Then again, the new work structure's proponents say it's helping Best Buy overcome challenges. And thanks to early successes, some of the program's harshest critics have become true believers. With gross margins on electronics under pressure, and Wal-Mart Stores Inc. (WMT ) and Target Corp. (TGT ) shouldering into Best Buy territory, the company has been moving into services, including its Geek Squad and "customer centricity" program in which salespeople act as technology counselors. But Best Buy was afflicted by stress, burnout, and high turnover. The hope was that ROWE, by freeing employees to make their own work-life decisions, could boost morale and productivity and keep the service initiative on track.
It seems to be working. Since the program's implementation, average voluntary turnover has fallen drastically, CultureRx says. Meanwhile, Best Buy notes that productivity is up an average 35% in departments that have switched to ROWE. Employee engagement, which measures employee satisfaction and is often a barometer for retention, is way up too, according to the Gallup Organization, which audits corporate cultures.
ROWE may also help the company pay for the customer centricity campaign. The endeavor is hugely expensive because it involves tailoring stores to local markets and training employees to turn customer feedback into new business ideas. By letting people work off-campus, Best Buy figures it can reduce the need for corporate office space, perhaps rent out the empty cubicles to other companies, and plow the millions of dollars in savings into its services initiative.

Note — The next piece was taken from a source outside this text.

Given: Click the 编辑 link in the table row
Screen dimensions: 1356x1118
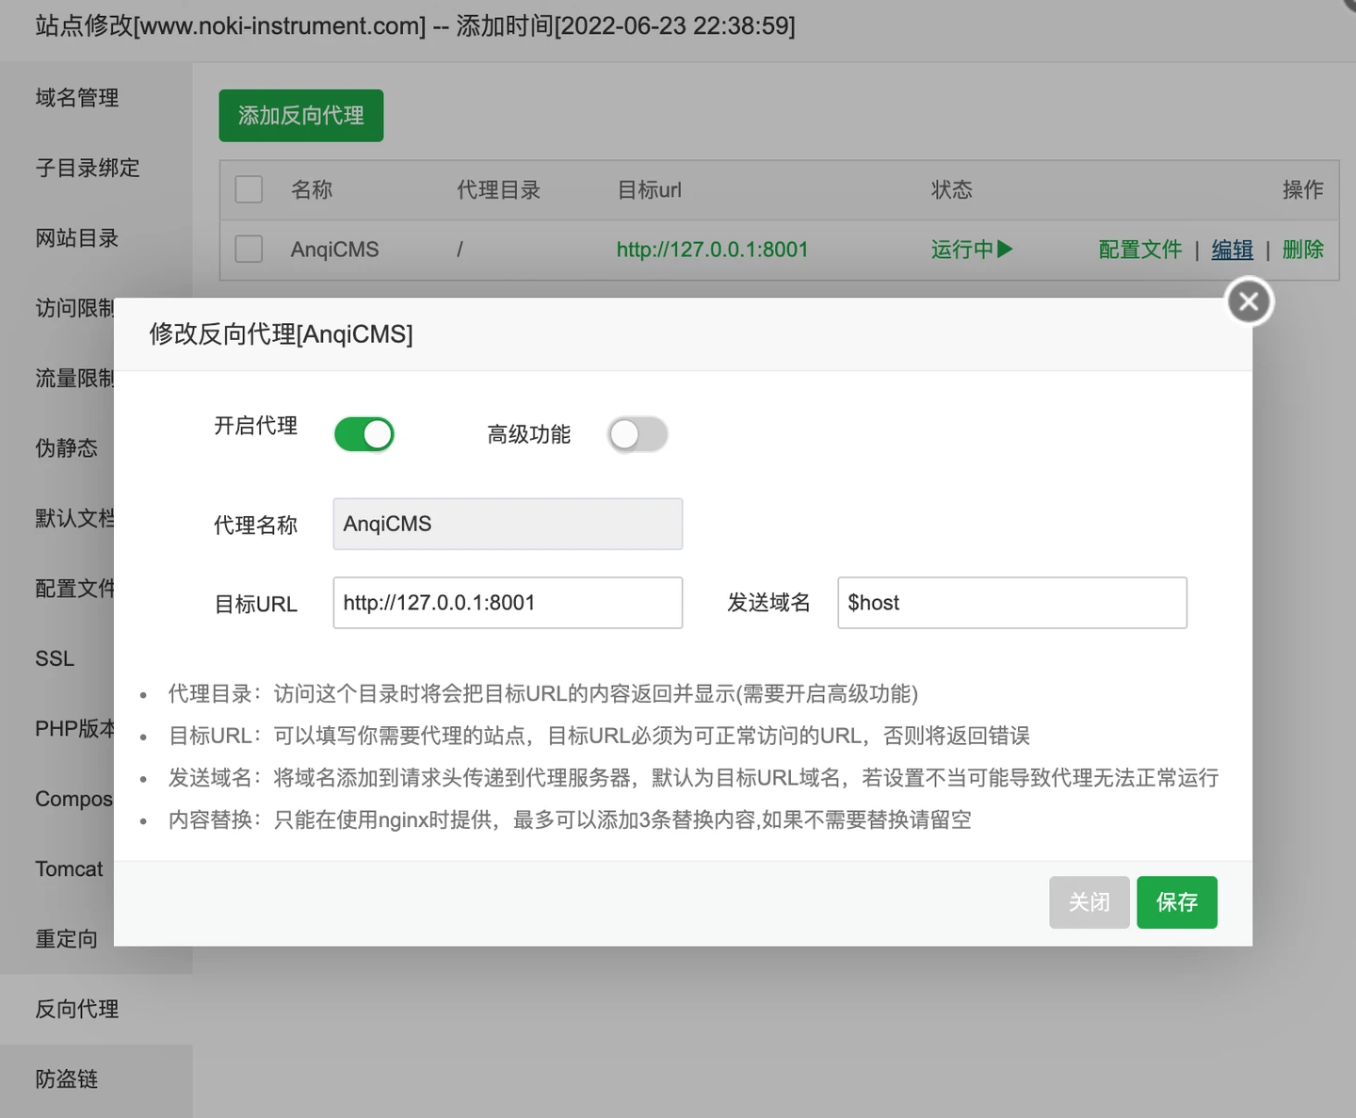Looking at the screenshot, I should tap(1232, 250).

Phyllis Moen, a University of Minnesota sociology professor who researches work-life issues, is studying the Best Buy experiment in a project sponsored by the National Institutes of Health. She says most companies are stuck in the 1930s when it comes to employees' and managers' relationships to time and work. "Our whole notion of paid work was developed within an assembly line culture," Moen says. "Showing up was work. Best Buy is recognizing that sitting in a chair is no longer working."...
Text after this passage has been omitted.